Unless bipartisan effort rescues Medicare and Social Security, they are doomed

President Joe Biden and Congress should be persuaded to establish a new panel on entitlement reform in light of recent Congressional Budget Office estimates for Social Security and Medicare.

Failure would spell doom.

The CBO predicts that the Social Security and Medicare trust funds will run out of money by 2033 and 2030, respectively. And the $93 trillion in total unfunded liabilities that the U.S. government will face by the turn of the next century include unfunded future obligations for these programs. For perspective, the present U.S. economy is much more than three times that size.

Several Possibilities

There are several possibilities for preventing catastrophic disasters, according to the reputable and neutral Committee for a Responsible Federal Budget, a private organization, but they all include at least a tiny degree of shared responsibility. 

One is hesitant to use the phrase “shared sacrifice” because the majority of the solutions only call for minor changes to tax rates and formulae that nearly no one would notice unless they were explicitly looking for them. 

The obligation could be divided among different income levels in a fashion that both public and private budgets could handle with hardly a glitch if any five or six of these possibilities were combined.

But for the time being, picking an alternative is less crucial than picking a strategy for implementing the option that is ultimately selected. The creation of yet another government “commission” is frequently mocked by cynics, who see it as a fig leaf to delay dealing with the issue. 

But the reality is that commissions may be effective on occasion. The same is true for unofficial, nonpartisan working groups that function in a similar manner to established commissions.

With the support of then-President Ronald Reagan, Republican Senator Bob Dole and Democratic Senator Daniel Patrick Moynihan forged a deal on Social Security in 1983 that virtually doubled its lifespan while having little to no negative consequences on economic development. The military base closing commission made the armed forces more effective in the early 1990s, saving government money and igniting productive private-sector use of the sites that were being shut down.

Health Coverage

And in the middle of the 1990s, a fantastically nonpartisan committee on Medicare was just about to agree to an innovative and constructive rescue of the seniors’ health coverage when then-President Bill Clinton and a number of his key appointees abruptly withdrew their support. Unfortunately, Clinton suddenly found himself having to defend his more liberal “base” against the Lewinsky-related impeachment attempt. It is plausible to assume that Medicare’s finances would already be stable long until 2050 without the Lewinsky controversy, as opposed to becoming insolvent by 2030.

Legislators from all political parties need to uncover their “inner statesman” and work together despite differences in ideology and party. The Doles and Moynihans of today must identify themselves and recruit others.
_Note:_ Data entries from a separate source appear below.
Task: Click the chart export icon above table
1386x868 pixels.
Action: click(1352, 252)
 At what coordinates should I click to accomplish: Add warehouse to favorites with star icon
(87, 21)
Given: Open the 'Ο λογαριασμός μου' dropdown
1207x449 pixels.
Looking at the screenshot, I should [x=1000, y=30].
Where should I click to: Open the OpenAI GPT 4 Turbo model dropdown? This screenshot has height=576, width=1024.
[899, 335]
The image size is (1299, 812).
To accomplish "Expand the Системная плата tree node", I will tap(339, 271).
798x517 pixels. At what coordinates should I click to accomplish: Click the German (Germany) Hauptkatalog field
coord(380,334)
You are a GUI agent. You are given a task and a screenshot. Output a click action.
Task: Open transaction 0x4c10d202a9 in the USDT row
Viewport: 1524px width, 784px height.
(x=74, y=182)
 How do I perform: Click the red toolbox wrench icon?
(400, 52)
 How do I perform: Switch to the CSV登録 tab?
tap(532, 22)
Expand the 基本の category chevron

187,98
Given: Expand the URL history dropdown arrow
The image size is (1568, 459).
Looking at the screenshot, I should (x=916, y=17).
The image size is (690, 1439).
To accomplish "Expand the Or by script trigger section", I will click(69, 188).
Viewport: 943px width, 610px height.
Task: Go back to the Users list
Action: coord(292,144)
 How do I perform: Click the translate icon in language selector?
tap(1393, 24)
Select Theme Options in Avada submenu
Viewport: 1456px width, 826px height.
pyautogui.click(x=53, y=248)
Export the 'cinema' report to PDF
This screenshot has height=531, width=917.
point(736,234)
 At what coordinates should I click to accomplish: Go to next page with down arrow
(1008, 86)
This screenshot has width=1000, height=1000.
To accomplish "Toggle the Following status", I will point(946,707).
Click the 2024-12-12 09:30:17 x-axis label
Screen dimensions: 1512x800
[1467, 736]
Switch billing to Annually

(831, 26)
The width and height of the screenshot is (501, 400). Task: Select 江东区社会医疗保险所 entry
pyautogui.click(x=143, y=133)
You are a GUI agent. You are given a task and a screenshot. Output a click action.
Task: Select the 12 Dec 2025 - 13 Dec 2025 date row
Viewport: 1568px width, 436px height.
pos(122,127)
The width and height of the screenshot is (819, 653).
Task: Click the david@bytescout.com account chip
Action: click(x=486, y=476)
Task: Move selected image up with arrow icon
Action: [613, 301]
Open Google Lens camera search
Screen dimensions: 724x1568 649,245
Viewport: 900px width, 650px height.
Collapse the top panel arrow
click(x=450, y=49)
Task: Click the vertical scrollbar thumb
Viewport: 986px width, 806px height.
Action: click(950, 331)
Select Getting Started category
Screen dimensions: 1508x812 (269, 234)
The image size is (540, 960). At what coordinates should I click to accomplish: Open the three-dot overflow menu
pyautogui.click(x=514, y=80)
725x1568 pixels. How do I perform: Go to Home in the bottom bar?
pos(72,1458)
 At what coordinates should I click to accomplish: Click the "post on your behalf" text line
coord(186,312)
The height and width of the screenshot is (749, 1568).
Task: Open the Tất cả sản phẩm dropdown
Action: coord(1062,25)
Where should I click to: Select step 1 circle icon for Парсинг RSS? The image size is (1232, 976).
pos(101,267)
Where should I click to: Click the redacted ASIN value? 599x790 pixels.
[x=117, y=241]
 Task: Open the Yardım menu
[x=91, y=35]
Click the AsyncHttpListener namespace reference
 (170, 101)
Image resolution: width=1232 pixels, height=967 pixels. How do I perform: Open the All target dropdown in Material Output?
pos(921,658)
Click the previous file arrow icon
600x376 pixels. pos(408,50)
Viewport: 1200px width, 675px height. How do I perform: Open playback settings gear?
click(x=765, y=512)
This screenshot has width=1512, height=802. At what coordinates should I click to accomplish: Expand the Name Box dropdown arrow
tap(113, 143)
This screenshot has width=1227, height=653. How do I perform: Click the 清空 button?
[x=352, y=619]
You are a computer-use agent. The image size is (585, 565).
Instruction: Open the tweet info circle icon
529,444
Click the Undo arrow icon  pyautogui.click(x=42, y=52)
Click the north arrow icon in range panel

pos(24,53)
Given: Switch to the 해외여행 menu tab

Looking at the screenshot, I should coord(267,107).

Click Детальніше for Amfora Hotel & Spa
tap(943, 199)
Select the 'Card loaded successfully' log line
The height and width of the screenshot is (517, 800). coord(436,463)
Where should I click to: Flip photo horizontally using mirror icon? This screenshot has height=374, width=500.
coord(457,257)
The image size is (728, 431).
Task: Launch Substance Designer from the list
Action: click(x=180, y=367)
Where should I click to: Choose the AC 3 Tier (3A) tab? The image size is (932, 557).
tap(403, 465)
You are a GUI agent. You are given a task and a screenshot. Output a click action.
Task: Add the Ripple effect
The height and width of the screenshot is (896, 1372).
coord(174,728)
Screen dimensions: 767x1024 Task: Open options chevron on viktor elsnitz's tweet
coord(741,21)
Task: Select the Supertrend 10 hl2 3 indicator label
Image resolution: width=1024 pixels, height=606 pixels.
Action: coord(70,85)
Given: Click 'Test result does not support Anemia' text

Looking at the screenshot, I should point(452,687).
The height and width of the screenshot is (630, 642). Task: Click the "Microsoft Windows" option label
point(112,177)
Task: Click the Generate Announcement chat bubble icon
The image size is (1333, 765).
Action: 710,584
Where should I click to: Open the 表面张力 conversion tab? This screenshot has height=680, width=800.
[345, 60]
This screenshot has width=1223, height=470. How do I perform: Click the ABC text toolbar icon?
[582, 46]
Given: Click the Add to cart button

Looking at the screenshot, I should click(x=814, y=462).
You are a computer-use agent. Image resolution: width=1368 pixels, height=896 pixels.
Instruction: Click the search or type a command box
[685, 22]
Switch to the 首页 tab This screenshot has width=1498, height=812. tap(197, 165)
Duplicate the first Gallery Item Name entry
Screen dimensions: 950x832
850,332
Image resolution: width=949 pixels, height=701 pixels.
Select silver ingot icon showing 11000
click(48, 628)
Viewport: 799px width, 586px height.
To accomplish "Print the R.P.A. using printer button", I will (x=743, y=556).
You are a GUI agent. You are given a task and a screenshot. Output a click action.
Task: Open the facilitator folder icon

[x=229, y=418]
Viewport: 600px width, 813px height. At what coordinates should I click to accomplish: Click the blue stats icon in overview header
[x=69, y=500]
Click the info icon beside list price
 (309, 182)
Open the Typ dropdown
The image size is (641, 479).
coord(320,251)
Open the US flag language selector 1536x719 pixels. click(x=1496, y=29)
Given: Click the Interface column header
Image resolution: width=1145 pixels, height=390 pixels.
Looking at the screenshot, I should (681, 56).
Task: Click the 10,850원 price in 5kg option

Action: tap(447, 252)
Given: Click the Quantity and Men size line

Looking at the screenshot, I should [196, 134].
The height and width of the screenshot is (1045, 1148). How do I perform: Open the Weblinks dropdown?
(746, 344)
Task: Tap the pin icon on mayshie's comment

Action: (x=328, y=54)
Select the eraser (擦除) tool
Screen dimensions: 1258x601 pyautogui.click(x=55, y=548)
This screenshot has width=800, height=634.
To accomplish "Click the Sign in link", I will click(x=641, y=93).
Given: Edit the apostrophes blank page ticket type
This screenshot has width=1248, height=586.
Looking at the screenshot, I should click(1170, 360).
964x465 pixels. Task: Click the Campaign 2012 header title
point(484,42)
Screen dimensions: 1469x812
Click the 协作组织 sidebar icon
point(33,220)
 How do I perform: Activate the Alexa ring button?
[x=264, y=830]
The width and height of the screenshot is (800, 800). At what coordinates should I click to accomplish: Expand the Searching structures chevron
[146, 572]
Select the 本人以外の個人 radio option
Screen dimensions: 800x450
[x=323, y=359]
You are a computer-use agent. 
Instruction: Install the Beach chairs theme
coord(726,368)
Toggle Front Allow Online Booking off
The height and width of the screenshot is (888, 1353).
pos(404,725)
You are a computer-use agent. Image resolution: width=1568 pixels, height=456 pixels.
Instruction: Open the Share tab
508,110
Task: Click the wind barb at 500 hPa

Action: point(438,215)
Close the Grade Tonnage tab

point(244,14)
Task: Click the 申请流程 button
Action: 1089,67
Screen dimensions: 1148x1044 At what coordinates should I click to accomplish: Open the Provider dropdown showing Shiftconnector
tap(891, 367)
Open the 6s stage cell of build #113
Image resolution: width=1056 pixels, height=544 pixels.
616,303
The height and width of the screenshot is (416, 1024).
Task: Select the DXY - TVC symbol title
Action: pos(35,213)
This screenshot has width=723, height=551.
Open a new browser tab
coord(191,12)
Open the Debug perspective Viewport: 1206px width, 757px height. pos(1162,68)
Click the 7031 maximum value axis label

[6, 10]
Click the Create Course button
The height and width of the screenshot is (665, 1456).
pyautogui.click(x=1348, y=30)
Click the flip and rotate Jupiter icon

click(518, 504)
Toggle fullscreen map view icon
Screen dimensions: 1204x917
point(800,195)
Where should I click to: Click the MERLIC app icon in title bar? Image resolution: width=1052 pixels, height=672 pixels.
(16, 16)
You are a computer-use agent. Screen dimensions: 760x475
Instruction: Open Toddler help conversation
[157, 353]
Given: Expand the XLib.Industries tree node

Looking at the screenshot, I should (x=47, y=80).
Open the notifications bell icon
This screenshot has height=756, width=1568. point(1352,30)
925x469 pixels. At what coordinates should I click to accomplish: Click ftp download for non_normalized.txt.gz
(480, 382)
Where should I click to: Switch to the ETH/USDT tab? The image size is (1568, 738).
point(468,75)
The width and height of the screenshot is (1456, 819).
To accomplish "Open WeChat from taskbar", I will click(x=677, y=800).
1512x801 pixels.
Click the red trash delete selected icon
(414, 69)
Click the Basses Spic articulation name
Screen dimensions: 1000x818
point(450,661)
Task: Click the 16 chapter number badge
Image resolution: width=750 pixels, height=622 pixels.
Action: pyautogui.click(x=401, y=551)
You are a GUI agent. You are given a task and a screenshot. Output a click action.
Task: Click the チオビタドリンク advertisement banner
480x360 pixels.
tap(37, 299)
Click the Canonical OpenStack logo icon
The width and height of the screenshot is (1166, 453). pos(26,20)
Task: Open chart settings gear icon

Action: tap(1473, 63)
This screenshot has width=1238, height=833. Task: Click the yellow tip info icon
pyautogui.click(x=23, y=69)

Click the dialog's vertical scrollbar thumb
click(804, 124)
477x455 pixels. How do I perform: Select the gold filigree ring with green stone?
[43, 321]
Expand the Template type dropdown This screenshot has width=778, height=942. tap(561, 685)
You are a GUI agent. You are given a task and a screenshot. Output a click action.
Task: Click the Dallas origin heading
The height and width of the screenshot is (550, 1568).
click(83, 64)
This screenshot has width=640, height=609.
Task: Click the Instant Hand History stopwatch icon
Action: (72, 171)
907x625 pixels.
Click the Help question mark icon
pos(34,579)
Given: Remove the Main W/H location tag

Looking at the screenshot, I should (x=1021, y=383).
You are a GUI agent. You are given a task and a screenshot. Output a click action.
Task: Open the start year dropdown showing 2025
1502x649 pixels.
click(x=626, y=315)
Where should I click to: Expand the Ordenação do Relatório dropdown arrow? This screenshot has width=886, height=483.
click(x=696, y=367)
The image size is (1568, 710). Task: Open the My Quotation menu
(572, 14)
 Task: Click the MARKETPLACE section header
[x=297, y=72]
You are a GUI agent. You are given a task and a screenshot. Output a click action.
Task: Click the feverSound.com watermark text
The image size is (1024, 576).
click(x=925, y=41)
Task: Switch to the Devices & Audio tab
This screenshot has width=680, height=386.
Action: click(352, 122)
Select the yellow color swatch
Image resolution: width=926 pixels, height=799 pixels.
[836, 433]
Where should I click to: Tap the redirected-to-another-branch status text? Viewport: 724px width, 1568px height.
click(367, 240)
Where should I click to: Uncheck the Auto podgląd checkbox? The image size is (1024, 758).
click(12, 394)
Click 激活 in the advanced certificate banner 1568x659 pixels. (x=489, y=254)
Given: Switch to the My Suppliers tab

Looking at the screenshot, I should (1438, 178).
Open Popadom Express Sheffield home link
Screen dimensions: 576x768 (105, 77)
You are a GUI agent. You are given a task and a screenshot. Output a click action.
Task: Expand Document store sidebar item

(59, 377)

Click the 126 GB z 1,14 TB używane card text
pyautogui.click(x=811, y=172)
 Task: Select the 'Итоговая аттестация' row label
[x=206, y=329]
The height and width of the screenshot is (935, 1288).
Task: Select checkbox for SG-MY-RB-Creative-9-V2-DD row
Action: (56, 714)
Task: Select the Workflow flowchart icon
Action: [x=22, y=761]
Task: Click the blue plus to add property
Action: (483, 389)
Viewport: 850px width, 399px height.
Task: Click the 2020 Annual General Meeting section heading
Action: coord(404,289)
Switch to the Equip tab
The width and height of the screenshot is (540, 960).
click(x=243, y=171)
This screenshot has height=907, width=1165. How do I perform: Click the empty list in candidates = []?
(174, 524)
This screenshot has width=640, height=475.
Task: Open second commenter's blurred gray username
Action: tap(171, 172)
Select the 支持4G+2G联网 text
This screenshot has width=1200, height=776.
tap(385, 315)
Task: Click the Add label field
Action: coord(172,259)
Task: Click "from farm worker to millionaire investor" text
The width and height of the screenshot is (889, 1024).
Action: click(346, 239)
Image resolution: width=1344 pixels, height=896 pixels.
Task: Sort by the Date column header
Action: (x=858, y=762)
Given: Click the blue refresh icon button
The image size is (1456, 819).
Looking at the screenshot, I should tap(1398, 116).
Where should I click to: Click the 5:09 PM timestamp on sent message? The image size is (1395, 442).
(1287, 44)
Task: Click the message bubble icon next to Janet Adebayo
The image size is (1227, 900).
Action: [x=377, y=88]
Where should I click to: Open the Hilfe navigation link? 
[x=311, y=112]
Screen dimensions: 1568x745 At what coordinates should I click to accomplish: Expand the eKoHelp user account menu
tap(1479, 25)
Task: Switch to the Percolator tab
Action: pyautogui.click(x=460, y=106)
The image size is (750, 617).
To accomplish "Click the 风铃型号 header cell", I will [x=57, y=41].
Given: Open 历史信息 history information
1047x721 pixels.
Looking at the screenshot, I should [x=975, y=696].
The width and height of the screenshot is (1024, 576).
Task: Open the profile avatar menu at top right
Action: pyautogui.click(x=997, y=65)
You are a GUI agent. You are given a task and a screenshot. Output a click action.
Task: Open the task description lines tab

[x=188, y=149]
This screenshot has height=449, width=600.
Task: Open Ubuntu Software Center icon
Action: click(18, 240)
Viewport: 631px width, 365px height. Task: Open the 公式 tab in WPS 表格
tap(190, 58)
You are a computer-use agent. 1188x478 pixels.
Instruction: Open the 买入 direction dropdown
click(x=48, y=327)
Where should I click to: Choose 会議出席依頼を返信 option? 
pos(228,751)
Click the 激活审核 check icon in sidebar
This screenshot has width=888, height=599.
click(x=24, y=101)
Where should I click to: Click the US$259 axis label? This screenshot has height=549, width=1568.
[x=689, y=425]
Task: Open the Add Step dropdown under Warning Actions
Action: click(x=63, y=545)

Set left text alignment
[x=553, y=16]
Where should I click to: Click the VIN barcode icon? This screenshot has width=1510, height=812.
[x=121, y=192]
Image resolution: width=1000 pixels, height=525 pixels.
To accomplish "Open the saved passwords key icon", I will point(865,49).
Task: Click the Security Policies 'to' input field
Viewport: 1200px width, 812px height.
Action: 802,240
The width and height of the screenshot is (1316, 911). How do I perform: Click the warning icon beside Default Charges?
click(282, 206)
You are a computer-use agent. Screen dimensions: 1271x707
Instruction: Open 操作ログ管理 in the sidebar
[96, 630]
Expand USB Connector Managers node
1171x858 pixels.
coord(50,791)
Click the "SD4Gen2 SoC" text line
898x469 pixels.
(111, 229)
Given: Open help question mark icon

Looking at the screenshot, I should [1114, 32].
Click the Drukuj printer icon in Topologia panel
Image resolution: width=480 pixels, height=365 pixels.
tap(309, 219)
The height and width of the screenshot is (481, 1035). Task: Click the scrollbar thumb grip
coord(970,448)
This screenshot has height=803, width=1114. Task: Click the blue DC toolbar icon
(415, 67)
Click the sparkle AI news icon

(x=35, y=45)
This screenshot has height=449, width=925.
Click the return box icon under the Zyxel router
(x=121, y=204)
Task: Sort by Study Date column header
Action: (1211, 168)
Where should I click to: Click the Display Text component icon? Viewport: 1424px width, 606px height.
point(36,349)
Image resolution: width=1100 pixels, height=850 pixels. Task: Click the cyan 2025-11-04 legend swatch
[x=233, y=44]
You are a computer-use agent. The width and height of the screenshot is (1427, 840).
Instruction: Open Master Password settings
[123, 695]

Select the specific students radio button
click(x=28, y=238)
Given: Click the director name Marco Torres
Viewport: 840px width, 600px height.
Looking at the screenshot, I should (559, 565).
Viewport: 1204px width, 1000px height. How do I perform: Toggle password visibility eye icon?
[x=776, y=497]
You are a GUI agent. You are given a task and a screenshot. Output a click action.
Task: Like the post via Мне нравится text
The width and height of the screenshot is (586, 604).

To avoid disaster, we need an entitlement commission. The American people should have a right to leaders who would fight bravely to prevent economic disaster.

Other Reports, Social Security Insolvency

According to the most recent thorough Social Security predictions from the Congressional Budget Office (CBO), the trust funds will possibly run out of money by 2033. According to the CBO, payments would be automatically reduced by 23% after bankruptcy without legislative intervention.

The CBO estimates that Social Security will experience a shortfall over a period of 75 years equivalent to 4.9 percent of taxable payroll or 1.7 percent of GDP (GDP). 

Accordingly, regaining solvency would need either a 26 percent immediate and permanent cut to anticipated benefits or a 40 percent increase in dedicated taxes. 

The cash shortage will reach 7.4% of taxable payroll by 2096 (2.5 percent of GDP), which means that adjustments will need to increase to 35% of scheduled benefits or 53% of revenue.